++++ RECORD EXTRACTS ++++
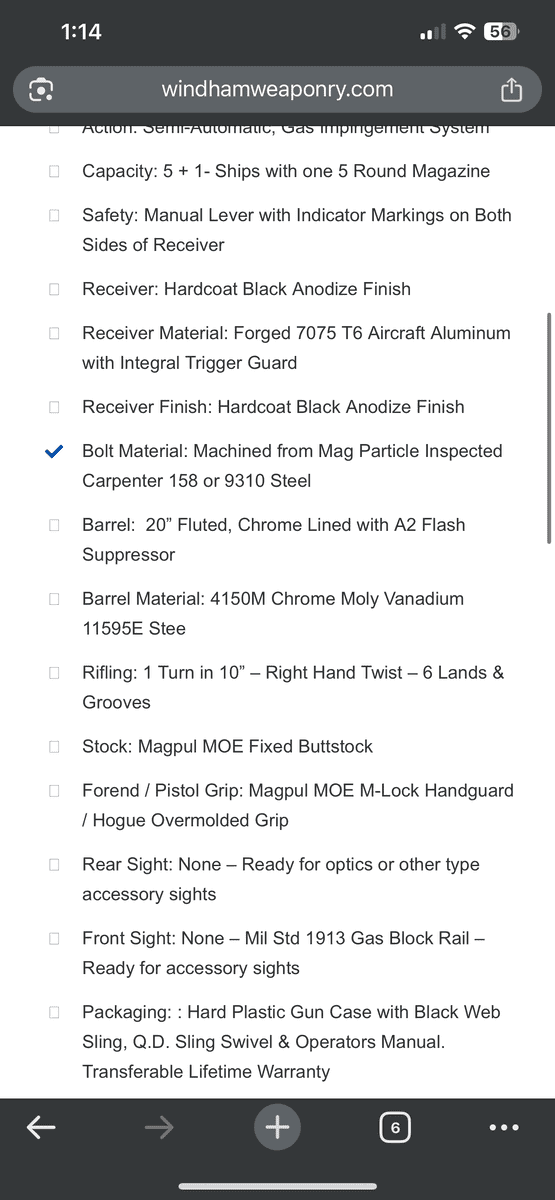The height and width of the screenshot is (1200, 555).
Task: Tap the Wi-Fi icon in the status bar
Action: point(464,31)
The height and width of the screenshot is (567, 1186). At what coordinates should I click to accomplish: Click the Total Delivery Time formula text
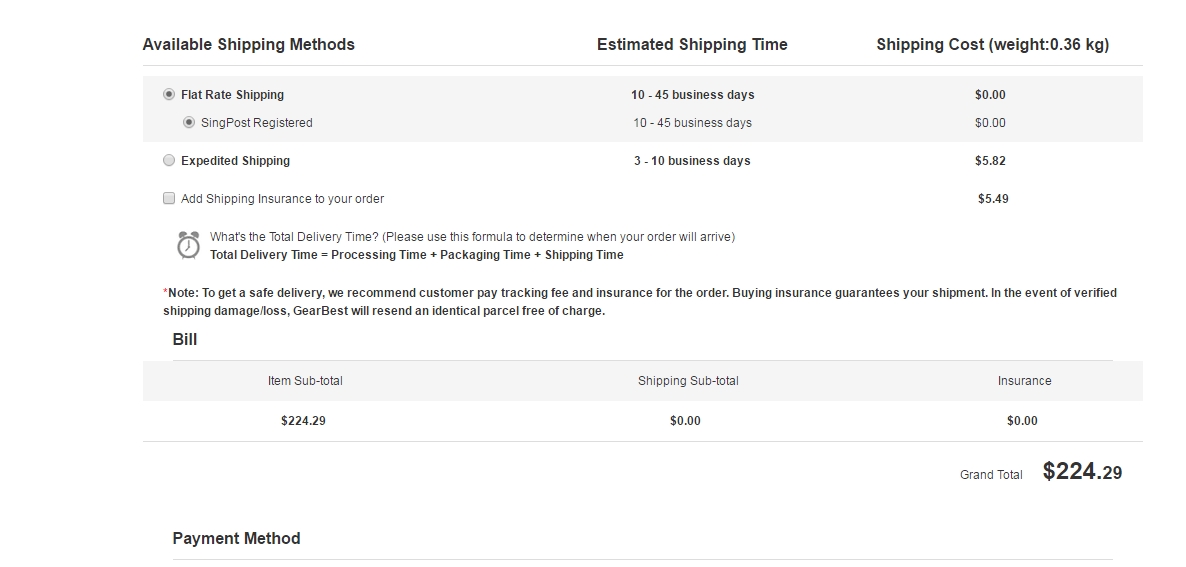click(x=417, y=255)
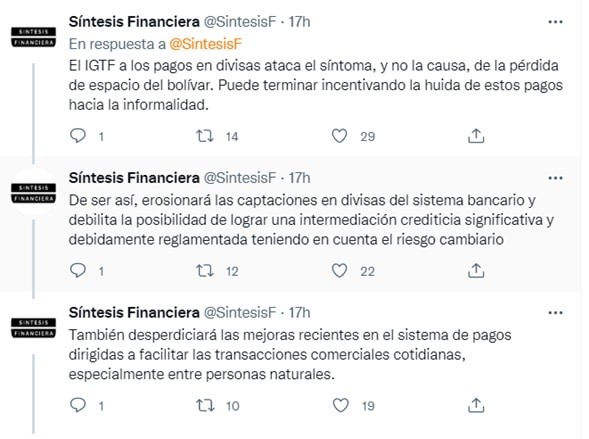
Task: Open more options on the first tweet
Action: pyautogui.click(x=555, y=22)
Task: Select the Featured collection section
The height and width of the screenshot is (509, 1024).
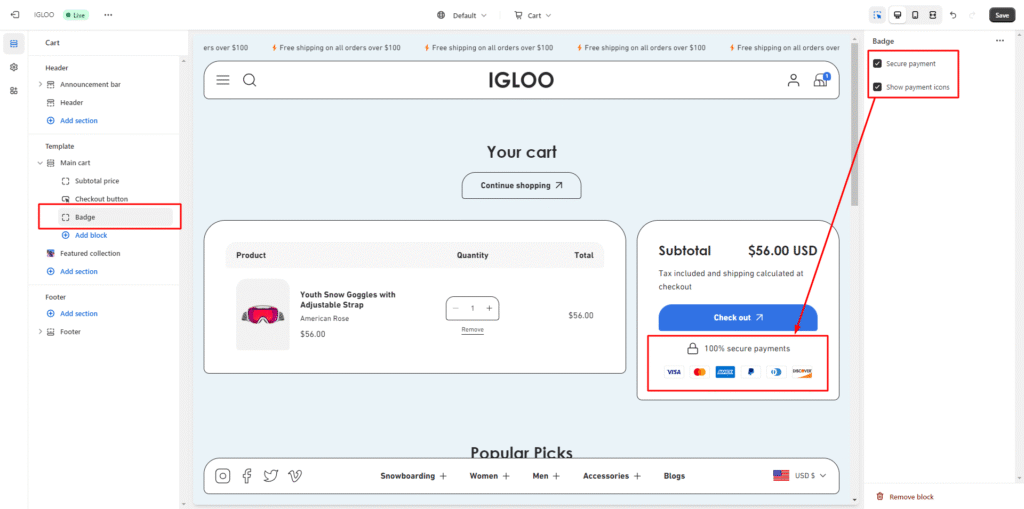Action: tap(89, 253)
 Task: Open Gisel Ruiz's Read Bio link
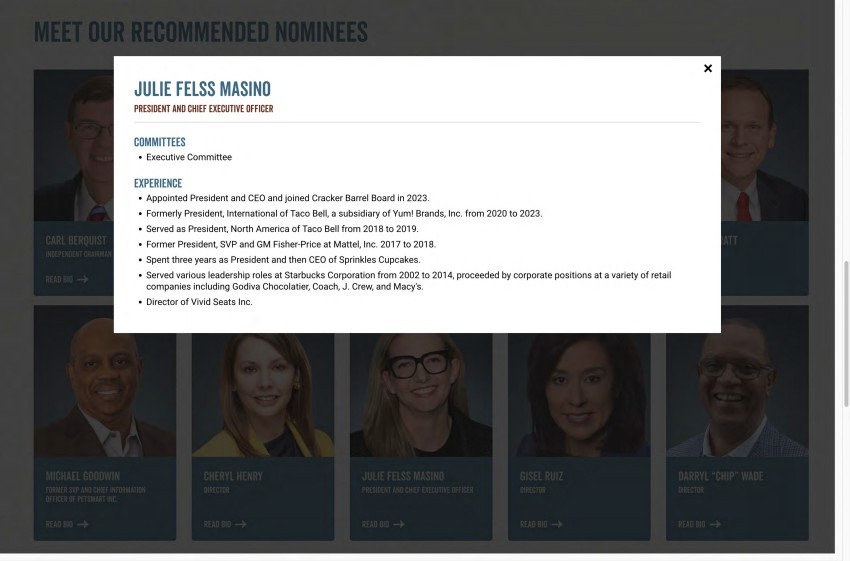[x=542, y=524]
++++
EXERCISE INSTRUCTIONS - Start with the line holding "Task: Select the Featured collection section" and repeat exactly every line through the final line of the records above, but no pictures and nothing more.

FINISHED TASK -
Task: Select the Featured collection section
The height and width of the screenshot is (509, 1024).
Action: tap(89, 253)
 Task: Open Gisel Ruiz's Read Bio link
[x=542, y=524]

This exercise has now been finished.